When your experiments bear fruit, create a content marketing playbook that codifies what works and what doesn’t. That playbook should include four chapters:

1. Customer research: Who’s your audience? Summarize them into personas so your team has a customer in mind when they write content.

2. Content strategy: What should you publish where? Daily or weekly? What color schema? What tone?

3. Analytics and optimization: How will you track and measure the success of each piece of content? Whose job is it to amend the playbook when you learn something new?
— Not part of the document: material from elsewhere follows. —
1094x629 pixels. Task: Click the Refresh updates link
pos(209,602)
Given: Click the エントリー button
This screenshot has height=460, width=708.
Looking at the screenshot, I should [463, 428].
4. Growth plan: How will your strategy change as you grow? If you had a larger audience or more resources, where would you invest it?

3. Test and repeat

Content marketing is a marathon and all winners travel light. As you test, it’s just as important to discover what doesn’t work and to stop doing it as it is to find what works. The mattress company Casper was brave enough to shutter its first branded publication, Rip Van Winkle, when, after several years, it was clear that it wasn’t paying off. GE accepted defeat with its Ecomagination blog, and McDonald’s abandoned its podcast The Sauce, a spoof on NPR’s podcast Serial, after only three episodes.

Closing doors frees you to reallocate your time to the channels and formats that actually interest readers. That way, you have a chance of discovering formats so valuable readers would pay for them. And we can’t say the same for your ads.